After living with Isabelle and Mary, Baby is acutely aware of being motherless when she goes back to live with Jules. She’s aware that a mother would bring a feminine touch to her home, but with just Jules, she knows her apartments will never truly feel like home; not only will Jules never decorate to make it feel cozy, but he also can’t provide the emotional support of a mother.

Quotation Mark Icon

“He grabbed on to my foot, wailing loudly. I knew that he was just playing around, but at the same time I knew that he meant it. I don’t know why I always felt so much for him, why I felt so bad when he was unhappy.”


(Part 4, Chapter 4, Page 112)

Here, Theo begs Baby to come to the pool with him. She agrees because she feels bad for him, and she admits that she hates when he is sad. Even later, when Theo dislocates her arm, she feels sorry for him instead of feeling angry. This demonstrates a cycle of self-destructive behavior, where Baby puts the feelings of others above herself.

Quotation Mark Icon

“It might have been the painkillers that were making me feel that way. Actually, they were probably behind my enjoyment of melancholy, too. I was glad when I went to the doctor and he said I could knock off the pills and take my arm out of the sling. He said it was necessary to feel pain now, so that I knew if I was being hurt.”

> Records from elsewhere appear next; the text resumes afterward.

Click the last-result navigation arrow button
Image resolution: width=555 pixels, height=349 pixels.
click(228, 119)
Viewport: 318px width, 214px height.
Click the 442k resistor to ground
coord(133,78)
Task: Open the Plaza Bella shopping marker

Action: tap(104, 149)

(Part 4, Chapter 6, Page 126)

Baby was put on painkillers after Theo dislocated her arm, and she started to like the way they made her emotional pain feel comforting. However, the doctor’s words foreshadow what’s to come when Baby becomes addicted to heroin. When she’s high, she doesn’t feel the pain of being with Alphonse and prostituting. It’s only when she comes down that she feels the pain of her reality.

Quotation Mark Icon

“I was almost thirteen and he thought I was old enough to be left alone in the house. I didn’t think that I was because I was still afraid of the dark. Plus, if someone decided to kick the door in, I wasn’t going to be able to beat them up.”


(Part 5, Chapter 1, Page 142)

At this point, Jules is sober, but he now leaves Baby alone much of the time. He’s slipping further into depression, isolation, and mental illness, and he isn’t capable of taking caring of her. She doesn’t want to be left alone, and she still desperately craves Jules’s attention. Being left alone and desperate is what ultimately propels her into Alphonse’s arms.

Quotation Mark Icon

“I’d get excited when grown-ups paid attention to me. It always made me feel so special. I didn’t have a mother and my dad wasn’t ever around anymore. I was even friends with the retarded people who stood rocking back and forth on the corner.”

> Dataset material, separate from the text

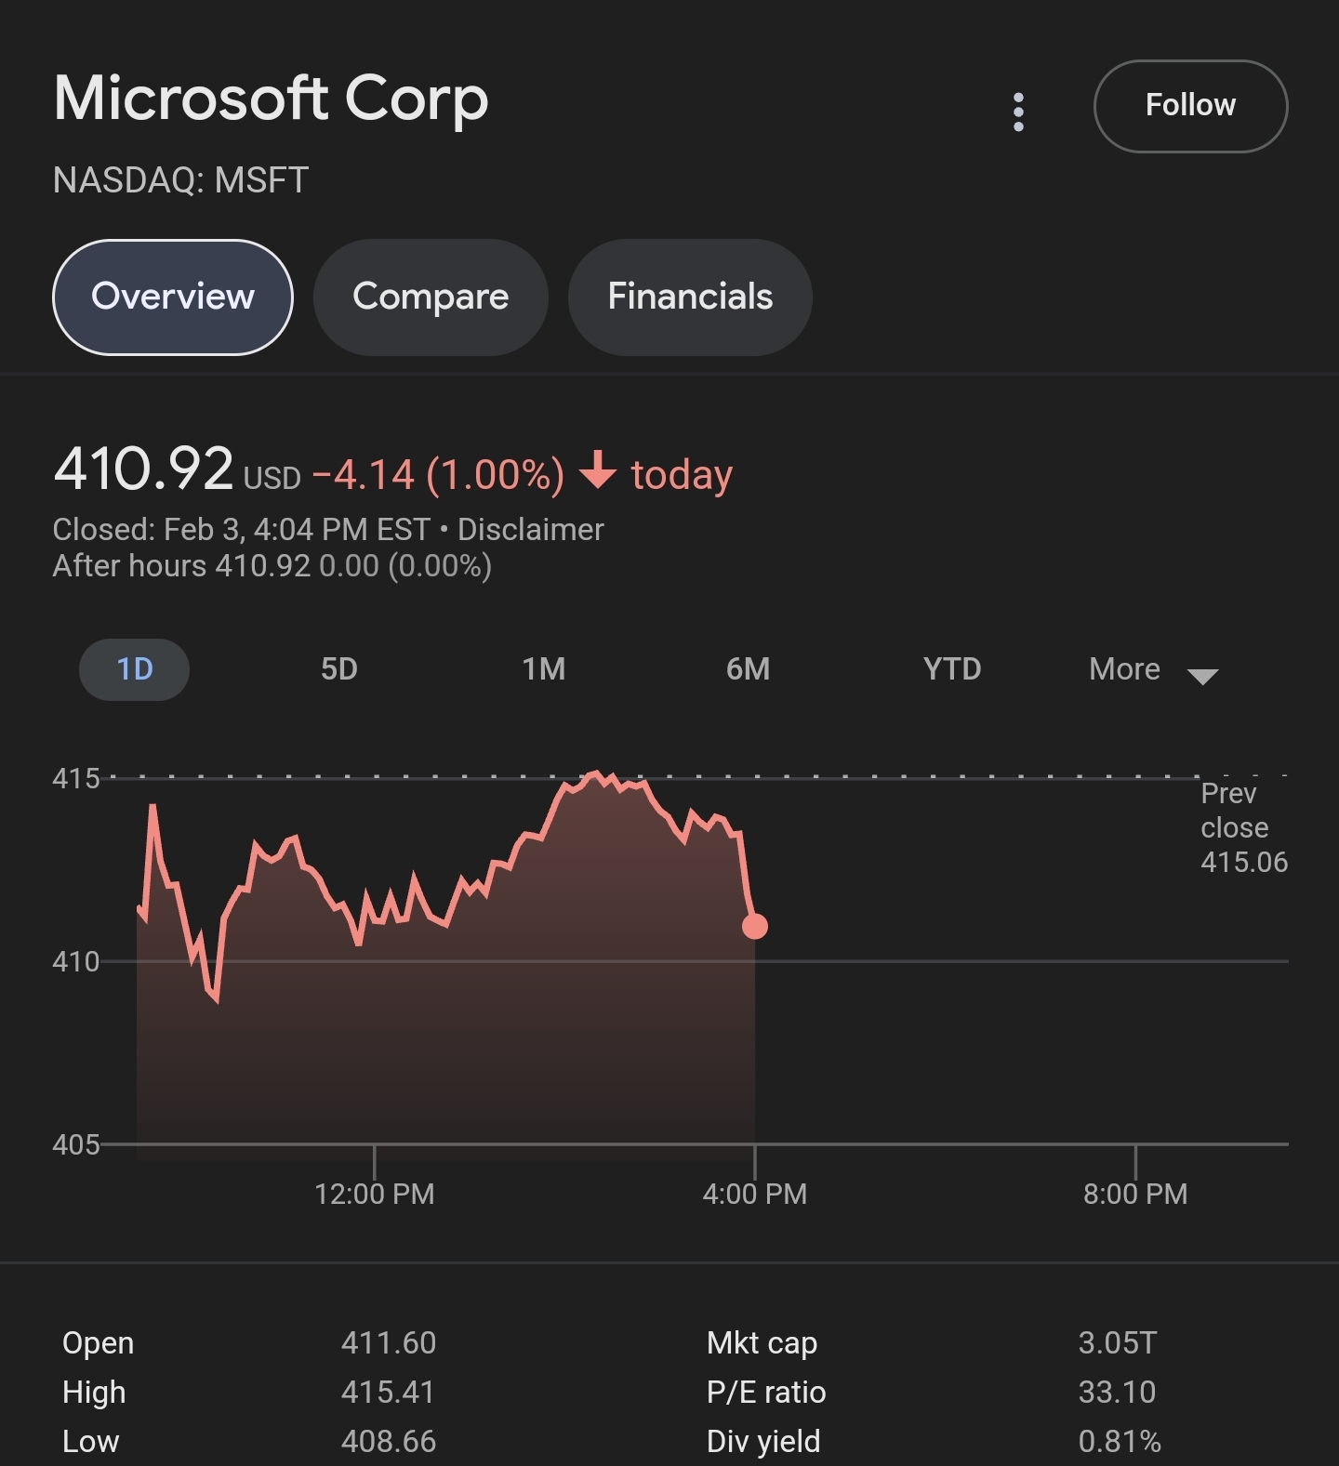Select the 1D chart range

(135, 669)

(Part 5, Chapter 2, Page 146)

Baby’s desire to be cared for by adults, combined with the complete lack of parental guidance in her life, explains why she quickly fell prey to the imminent dangers in her environment. Specifically, without a parent to tell her what’s right or wrong, she listens to any adult who will give her attention.

Quotation Mark Icon

“I was always kind of smitten by women. Probably because I never had a mother. The women that I was most crazy about were the young drug addicts. They’d be sitting on the hoods of cars late at night wearing white leather jackets with wide flaps and jean shorts. When they were stoned, they’d always smile at me. They had smiles that were so sweet and tender, smiles that made them seem as if they might have been crying a couple minutes before.”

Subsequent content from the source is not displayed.